Source data =>
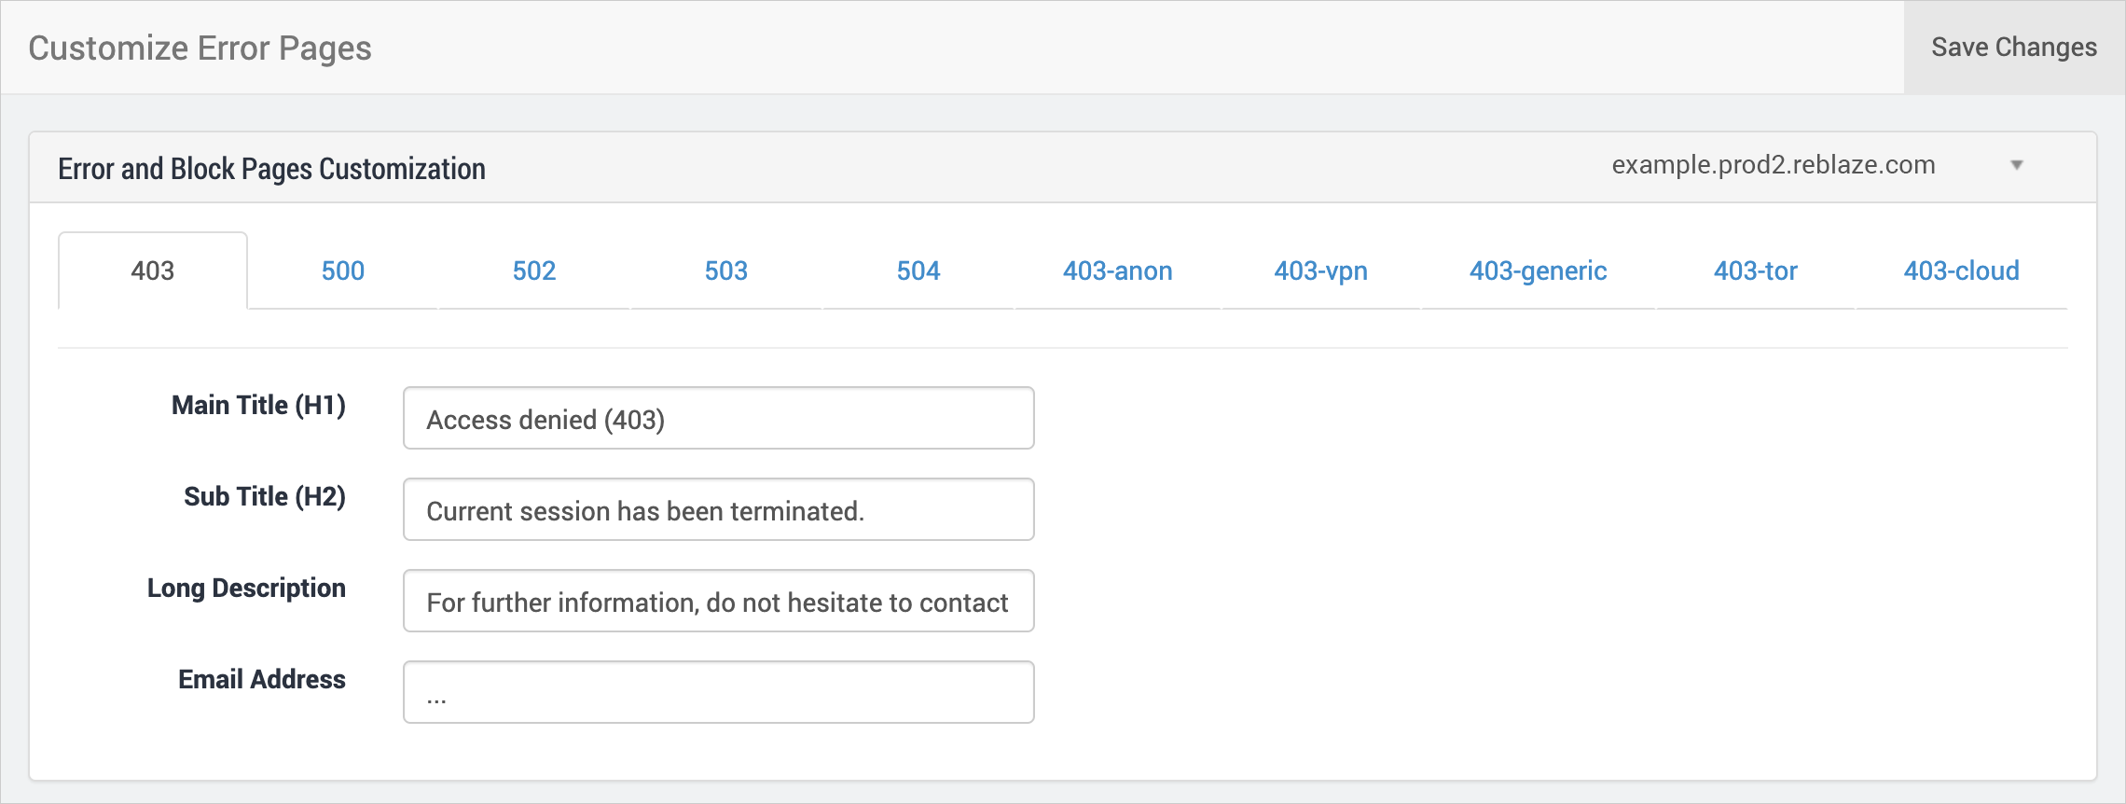Click the Email Address label
This screenshot has height=804, width=2126.
pos(261,679)
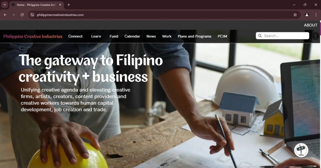Open Plans and Programs
Image resolution: width=321 pixels, height=168 pixels.
pyautogui.click(x=194, y=36)
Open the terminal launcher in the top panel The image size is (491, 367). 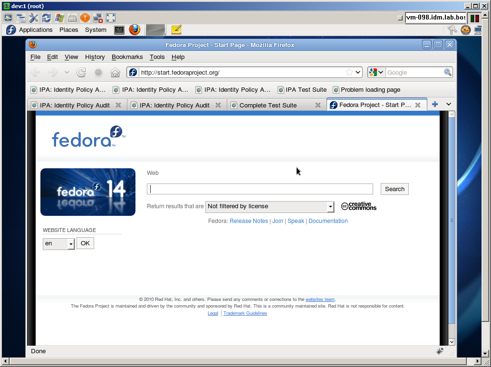point(119,29)
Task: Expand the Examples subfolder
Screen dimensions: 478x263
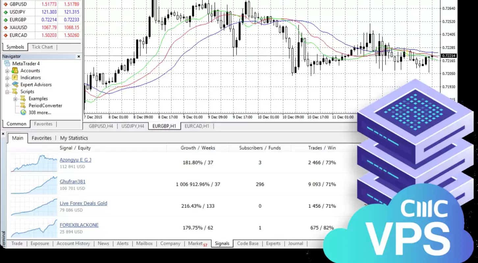Action: [15, 99]
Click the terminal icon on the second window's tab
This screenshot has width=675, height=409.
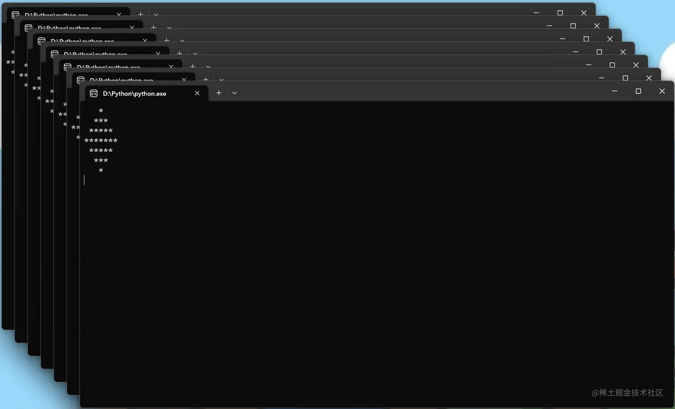point(81,80)
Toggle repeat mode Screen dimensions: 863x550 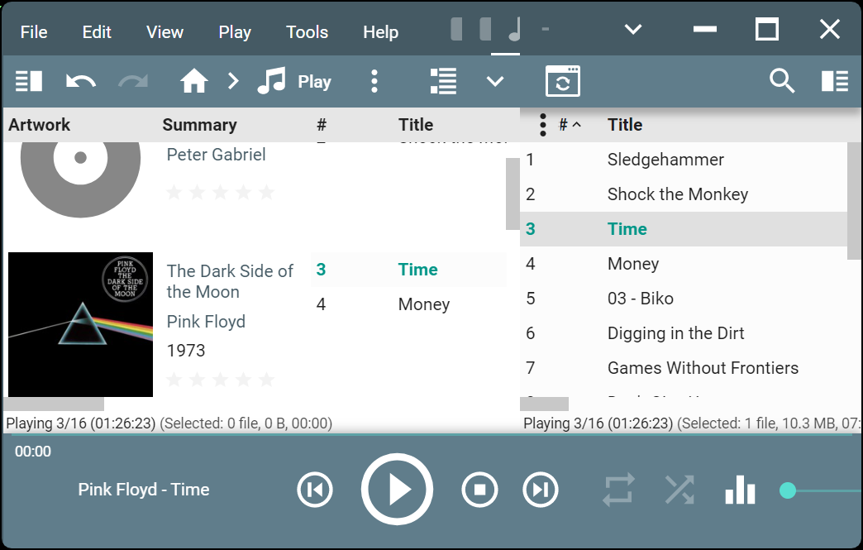pyautogui.click(x=618, y=490)
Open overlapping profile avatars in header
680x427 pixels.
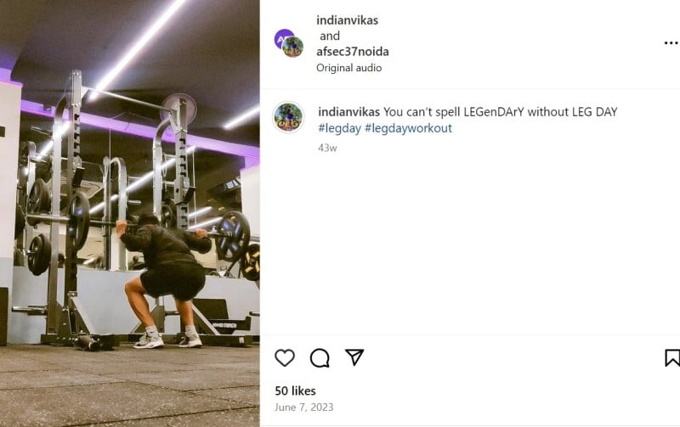(289, 43)
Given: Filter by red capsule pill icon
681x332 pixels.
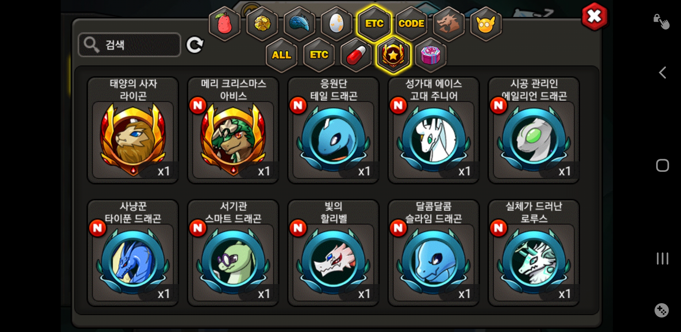Looking at the screenshot, I should coord(356,55).
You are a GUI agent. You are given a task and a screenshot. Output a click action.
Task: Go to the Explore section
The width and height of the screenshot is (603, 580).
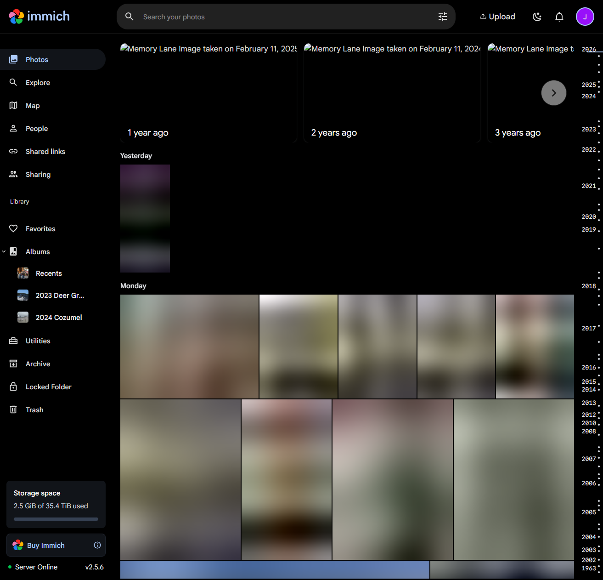point(38,82)
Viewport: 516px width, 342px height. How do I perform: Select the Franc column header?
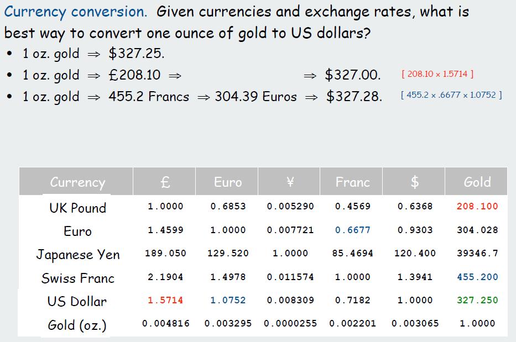tap(351, 182)
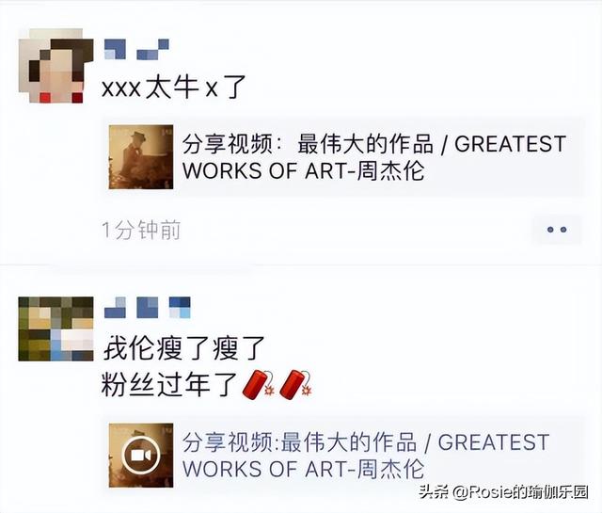Click the first firecracker emoji
The width and height of the screenshot is (602, 513).
coord(259,384)
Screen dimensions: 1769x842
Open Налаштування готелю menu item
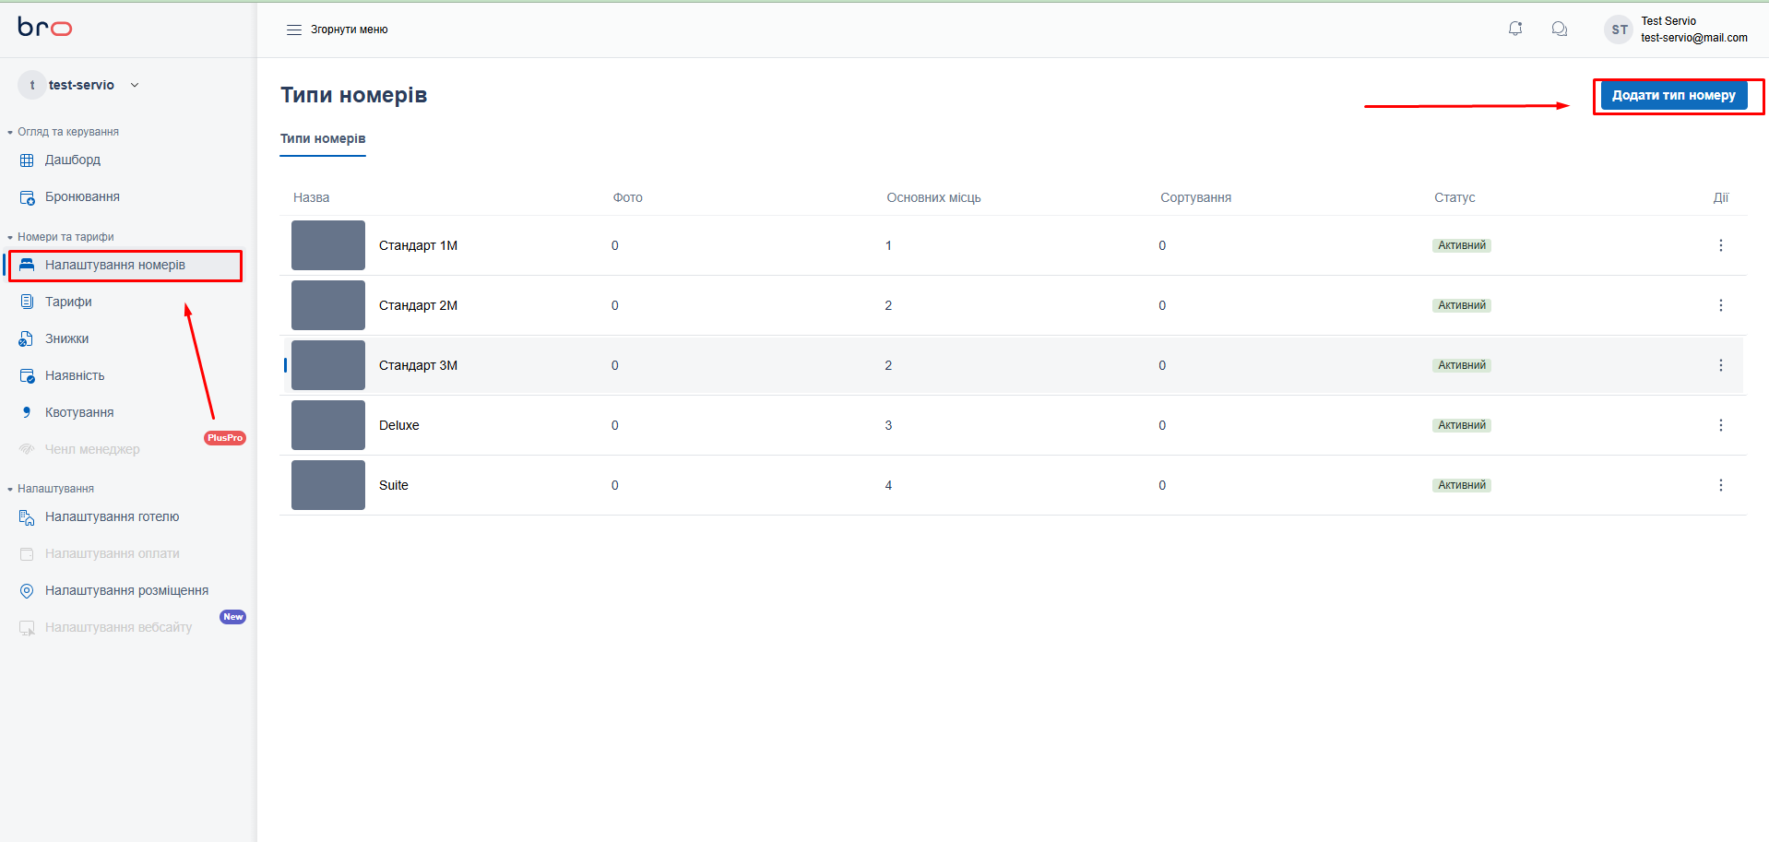tap(112, 516)
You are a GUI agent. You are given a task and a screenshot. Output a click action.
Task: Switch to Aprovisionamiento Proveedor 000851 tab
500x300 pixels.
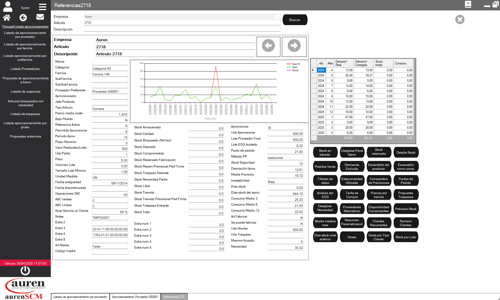tap(135, 297)
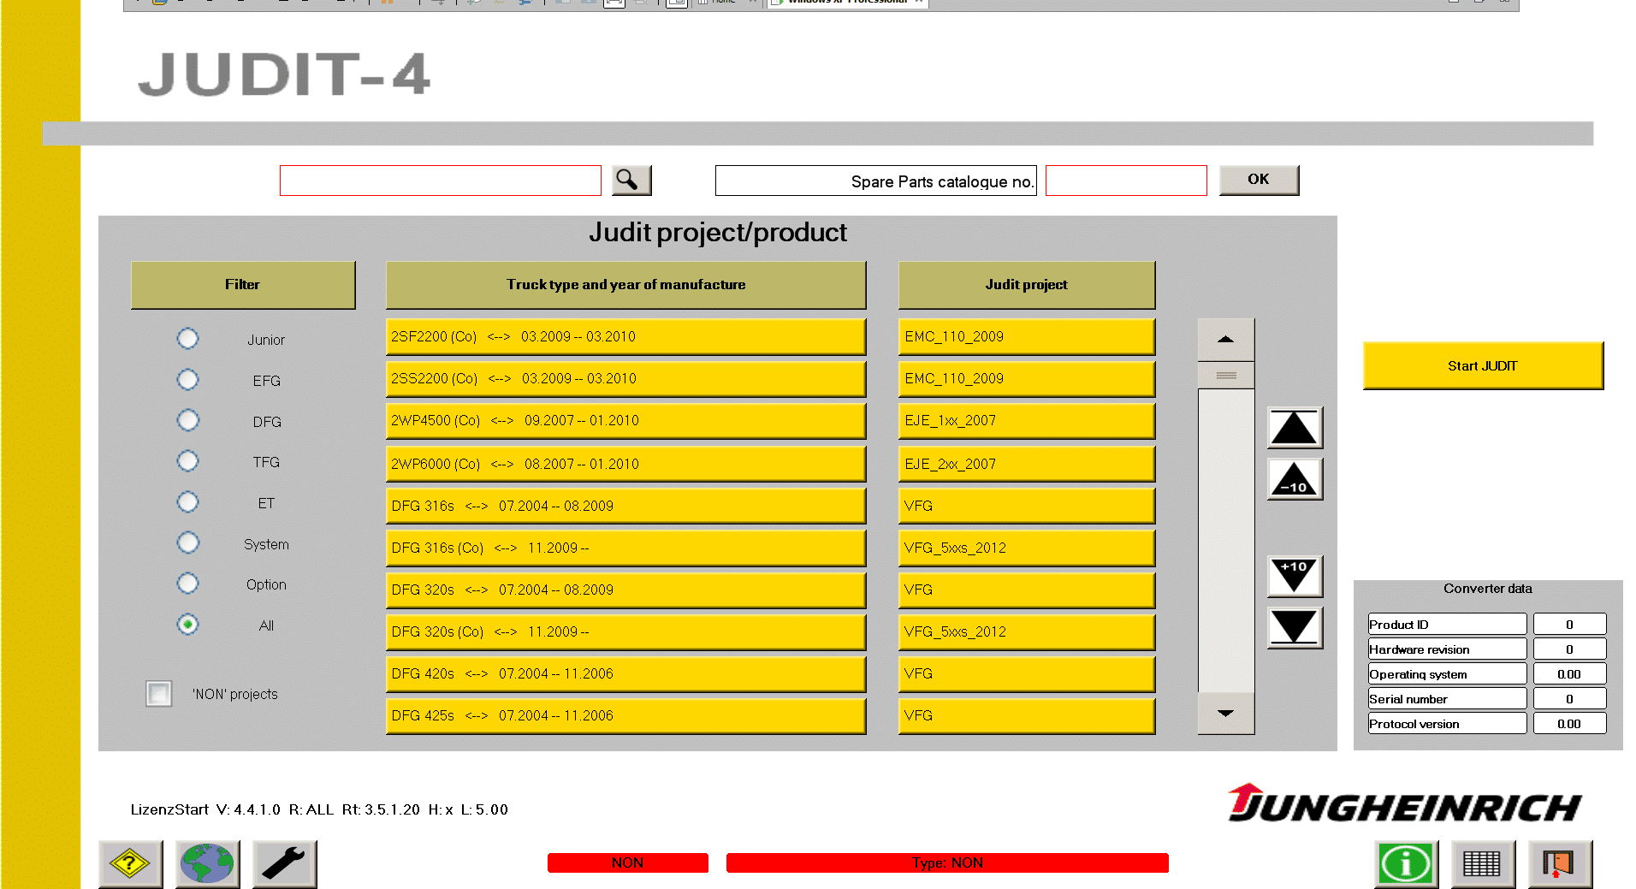Click the Start JUDIT button
Image resolution: width=1636 pixels, height=889 pixels.
(x=1482, y=366)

About this exercise => Your reply should hold only the lines from the one that contains "Given: Filter by red capsule pill icon" through the last line of the records above, exact and complete, and no pictures.

Output =>
Given: Filter by red capsule pill icon
681x332 pixels.
Looking at the screenshot, I should coord(356,55).
You are a GUI agent. You are given a task and a screenshot. Output a click action.
Task: Go to the Explore section
The width and height of the screenshot is (603, 580).
point(38,82)
Viewport: 516px width, 342px height. How do I perform: Select the Franc column header?
tap(351, 182)
Click the first firecracker emoji
The width and height of the screenshot is (602, 513).
coord(259,384)
Screen dimensions: 1769x842
Open Налаштування готелю menu item
tap(112, 516)
You are a GUI agent. You are given a task and a screenshot. Output a click action.
Task: Switch to Aprovisionamiento Proveedor 000851 tab
500x300 pixels.
tap(135, 297)
Click the Start JUDIT button
Image resolution: width=1636 pixels, height=889 pixels.
(x=1482, y=366)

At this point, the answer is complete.